The patient experience department was subsequently invited to hold a series of eight workshops for emergency ward staff at two large Edmonton area hospitals. Staff were paid for their time attending the workshops, which each had between 30 and 40 participants.

The workshops always feature patients. “It’s most powerful when we have patients come and present in person, but we also have videos, and one paragraph stories that illustrate a time when we got it right,” says Jennifer Rees, executive director of the AHS Patient Experience department

Because health care workers hear enough stories about inadequate care, the patient stories presented in workshops always concern positive interactions with hospital staff—what worked well, what made a difference.

For example, a woman whose husband died in the emergency department “told the workshop how cared for she felt” by the social worker who met with her after her husband’s death, Manson-McLeod said.
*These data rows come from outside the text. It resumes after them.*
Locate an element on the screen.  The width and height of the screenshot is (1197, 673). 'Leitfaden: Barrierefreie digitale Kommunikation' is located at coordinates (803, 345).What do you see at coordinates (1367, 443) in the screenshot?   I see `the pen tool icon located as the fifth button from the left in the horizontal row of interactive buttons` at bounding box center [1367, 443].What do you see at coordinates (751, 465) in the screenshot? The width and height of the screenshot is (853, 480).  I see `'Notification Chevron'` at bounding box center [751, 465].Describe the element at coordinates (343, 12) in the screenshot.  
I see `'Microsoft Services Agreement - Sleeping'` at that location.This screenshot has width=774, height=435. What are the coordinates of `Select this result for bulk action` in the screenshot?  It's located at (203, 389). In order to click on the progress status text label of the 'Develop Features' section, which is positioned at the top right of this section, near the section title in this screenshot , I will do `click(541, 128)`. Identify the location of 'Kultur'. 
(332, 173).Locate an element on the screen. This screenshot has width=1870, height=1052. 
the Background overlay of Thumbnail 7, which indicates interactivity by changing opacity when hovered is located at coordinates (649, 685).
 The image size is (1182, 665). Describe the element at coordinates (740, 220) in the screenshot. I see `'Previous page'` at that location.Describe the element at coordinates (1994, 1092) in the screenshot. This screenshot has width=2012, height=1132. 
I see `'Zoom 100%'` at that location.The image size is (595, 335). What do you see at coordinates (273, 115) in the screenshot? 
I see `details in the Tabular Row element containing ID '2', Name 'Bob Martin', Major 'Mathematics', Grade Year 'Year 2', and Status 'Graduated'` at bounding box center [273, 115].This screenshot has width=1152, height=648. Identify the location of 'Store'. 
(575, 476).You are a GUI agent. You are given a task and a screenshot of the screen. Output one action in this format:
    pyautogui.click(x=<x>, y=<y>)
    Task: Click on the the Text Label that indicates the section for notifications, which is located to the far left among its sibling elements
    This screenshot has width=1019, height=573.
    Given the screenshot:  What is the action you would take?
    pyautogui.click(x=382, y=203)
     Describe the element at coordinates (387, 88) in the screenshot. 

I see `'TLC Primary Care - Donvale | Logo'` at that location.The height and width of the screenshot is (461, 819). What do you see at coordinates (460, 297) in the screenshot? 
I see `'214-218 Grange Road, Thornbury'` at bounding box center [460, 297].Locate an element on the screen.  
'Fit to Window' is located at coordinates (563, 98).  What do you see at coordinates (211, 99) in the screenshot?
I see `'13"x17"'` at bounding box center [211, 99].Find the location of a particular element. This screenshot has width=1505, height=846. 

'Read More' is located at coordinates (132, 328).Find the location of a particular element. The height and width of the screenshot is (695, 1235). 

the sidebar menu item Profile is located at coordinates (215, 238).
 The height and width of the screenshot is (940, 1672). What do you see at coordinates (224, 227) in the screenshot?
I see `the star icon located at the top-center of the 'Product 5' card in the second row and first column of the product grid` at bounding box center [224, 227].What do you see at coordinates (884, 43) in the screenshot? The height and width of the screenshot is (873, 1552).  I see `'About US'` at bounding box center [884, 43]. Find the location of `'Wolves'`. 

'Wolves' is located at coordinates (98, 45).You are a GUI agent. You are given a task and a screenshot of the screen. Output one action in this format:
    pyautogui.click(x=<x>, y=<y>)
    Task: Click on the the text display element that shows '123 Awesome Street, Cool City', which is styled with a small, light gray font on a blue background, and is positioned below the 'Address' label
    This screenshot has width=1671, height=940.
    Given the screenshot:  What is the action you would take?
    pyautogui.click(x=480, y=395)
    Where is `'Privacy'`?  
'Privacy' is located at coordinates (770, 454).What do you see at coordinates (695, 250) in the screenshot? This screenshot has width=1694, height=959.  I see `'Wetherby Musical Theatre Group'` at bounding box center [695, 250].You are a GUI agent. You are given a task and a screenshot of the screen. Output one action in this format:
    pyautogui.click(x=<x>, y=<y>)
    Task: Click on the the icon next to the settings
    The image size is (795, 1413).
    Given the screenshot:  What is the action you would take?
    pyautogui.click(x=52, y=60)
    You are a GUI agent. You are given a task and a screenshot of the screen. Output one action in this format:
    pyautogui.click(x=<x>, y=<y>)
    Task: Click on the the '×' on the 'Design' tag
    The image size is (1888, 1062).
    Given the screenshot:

The workshops, which staff reported were the “best ever”, led to tangible changes, she says. “For example, one of the triage nurses was just complaining to me about patients, how they butt in, and then one of the other nurses interrupted to say, “you have to look at it from the patient’s point of view.””

Manson-McLeod says that some people fear that taking time to interact with patients will add to their workload.

“It doesn’t add to the work flow. In my experience, it enhances my work. It makes me feels more valued as a health care provider.”